Он многократно заявлял что-то подобное за то время, что я его знаю; кажется, он едва избежал смерти тридцать или сорок раз. Если у него не ползучее гниение желудка или какой-нибудь неслыханный рак, значит, сердце бьется неким из ряда вон выходящим образом. Я начал воспринимать вести о грядущей кончине Вентуры метафорически; одна из его самых знаменитых газетных передовиц начиналась большим черным заголовком: «ВНЕ ЗАВИСИМОСТИ ОТ ТОГО, ЗДОРОВ ЛИ ТЫ, БОГАТ, УМЕН ИЛИ КРАСИВ – ТЫ УМРЕШЬ», – после чего в шести-семи тысячах слов эта мысль развивалась на благо любого местного нарциссиста, все еще пребывающего в заблуждении, будто он бессмертен. Не то чтобы я сам не относился к смерти серьезно. Не то чтобы я не думал о ней все время, не то чтобы прошел хоть один день после моего восьмилетия, когда мысль о ней не пришла бы мне в голову. Однако в этот конкретный момент я пытался решить, будет ли утопление в собственной квартире, по сравнению с другими вариантами, смертью скорее нелепой, чем экзотической, или же скорее экзотической, чем нелепой, и кап-кап-кап мне на голову в дверях у Вентуры служило убедительным доказательством в пользу нелепости.
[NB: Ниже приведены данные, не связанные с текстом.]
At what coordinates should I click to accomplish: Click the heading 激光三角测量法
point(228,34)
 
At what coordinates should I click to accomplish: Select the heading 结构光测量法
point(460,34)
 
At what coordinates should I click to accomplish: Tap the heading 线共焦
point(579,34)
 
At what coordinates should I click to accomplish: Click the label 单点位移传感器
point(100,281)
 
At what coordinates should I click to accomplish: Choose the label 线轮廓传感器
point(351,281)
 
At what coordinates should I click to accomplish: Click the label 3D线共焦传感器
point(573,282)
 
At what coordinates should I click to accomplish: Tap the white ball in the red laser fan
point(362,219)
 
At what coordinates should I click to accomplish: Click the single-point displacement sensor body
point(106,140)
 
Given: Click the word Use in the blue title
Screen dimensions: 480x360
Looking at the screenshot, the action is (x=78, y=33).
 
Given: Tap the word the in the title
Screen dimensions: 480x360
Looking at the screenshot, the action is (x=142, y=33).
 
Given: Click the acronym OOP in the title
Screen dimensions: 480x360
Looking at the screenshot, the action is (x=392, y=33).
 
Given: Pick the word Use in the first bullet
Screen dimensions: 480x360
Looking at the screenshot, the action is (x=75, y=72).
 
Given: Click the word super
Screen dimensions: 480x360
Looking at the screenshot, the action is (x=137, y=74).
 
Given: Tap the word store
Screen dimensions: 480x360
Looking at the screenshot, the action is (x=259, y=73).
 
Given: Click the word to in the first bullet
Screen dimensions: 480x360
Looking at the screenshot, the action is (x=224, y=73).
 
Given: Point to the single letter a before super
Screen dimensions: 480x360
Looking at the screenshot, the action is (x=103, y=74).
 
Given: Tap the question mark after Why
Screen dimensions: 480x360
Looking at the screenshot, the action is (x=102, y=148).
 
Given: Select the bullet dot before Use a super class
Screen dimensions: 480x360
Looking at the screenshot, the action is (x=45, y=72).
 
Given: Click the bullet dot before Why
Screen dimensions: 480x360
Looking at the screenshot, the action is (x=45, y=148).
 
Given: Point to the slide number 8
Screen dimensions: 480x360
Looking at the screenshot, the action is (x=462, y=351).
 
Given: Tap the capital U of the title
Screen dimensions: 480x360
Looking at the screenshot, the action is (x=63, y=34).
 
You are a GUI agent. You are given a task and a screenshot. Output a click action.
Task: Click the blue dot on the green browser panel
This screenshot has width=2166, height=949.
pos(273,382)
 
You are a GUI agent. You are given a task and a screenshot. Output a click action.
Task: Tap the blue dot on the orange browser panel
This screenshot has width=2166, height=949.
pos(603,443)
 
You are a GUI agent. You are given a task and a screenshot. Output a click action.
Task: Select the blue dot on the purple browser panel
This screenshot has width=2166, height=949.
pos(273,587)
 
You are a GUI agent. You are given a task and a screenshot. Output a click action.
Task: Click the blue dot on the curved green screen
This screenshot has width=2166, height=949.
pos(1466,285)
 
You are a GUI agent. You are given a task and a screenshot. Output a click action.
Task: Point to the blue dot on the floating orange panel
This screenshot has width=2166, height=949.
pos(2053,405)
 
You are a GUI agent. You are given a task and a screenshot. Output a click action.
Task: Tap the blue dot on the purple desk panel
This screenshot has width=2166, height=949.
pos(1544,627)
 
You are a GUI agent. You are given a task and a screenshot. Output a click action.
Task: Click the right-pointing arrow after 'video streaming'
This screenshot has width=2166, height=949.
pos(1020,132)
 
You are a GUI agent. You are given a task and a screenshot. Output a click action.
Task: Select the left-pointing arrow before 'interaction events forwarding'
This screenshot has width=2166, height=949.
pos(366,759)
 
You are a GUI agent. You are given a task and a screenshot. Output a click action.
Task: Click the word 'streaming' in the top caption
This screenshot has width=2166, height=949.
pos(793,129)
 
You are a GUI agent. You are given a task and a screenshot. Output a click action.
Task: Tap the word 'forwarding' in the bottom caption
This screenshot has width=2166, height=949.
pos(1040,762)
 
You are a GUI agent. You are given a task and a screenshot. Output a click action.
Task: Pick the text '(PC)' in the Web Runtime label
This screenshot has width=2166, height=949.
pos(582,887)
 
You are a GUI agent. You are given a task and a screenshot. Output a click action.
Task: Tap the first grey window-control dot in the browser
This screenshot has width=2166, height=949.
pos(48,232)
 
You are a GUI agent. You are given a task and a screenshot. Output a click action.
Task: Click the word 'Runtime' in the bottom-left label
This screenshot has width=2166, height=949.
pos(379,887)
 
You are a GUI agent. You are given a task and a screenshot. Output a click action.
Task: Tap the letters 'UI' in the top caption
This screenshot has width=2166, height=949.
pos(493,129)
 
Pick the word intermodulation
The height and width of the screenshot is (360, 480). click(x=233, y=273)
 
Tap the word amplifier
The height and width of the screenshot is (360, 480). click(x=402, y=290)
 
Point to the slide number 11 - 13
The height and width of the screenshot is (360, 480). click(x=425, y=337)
Тем не менее вряд ли Вентура полагал, что утонет в собственной квартире; он раздумывал над перспективой более раннего ухода из жизни. В этот раз у него была не в порядке кровь. Врач, сказал Вентура, сообщил ему, что его кровь «консистенции сливок». Он снова произнес это и заметно оживился: как писатель, он не мог противостоять поэзии этих слов. «Кровь консистенции сливок», – сказал он в третий раз, опуская свои ковбойские сапоги на пол. Он улыбнулся. Теперь он был счастлив. Какой романтический рок. Он был ходячей холестериновой бомбой, тикающим куском жира; он начал перемалывать это в голове, расхаживая по комнате, со все увеличивающейся сицилийской напыщенностью. «Кровь консистенции сливок». Он был в восторге! На его лице сияла гримаса экстаза.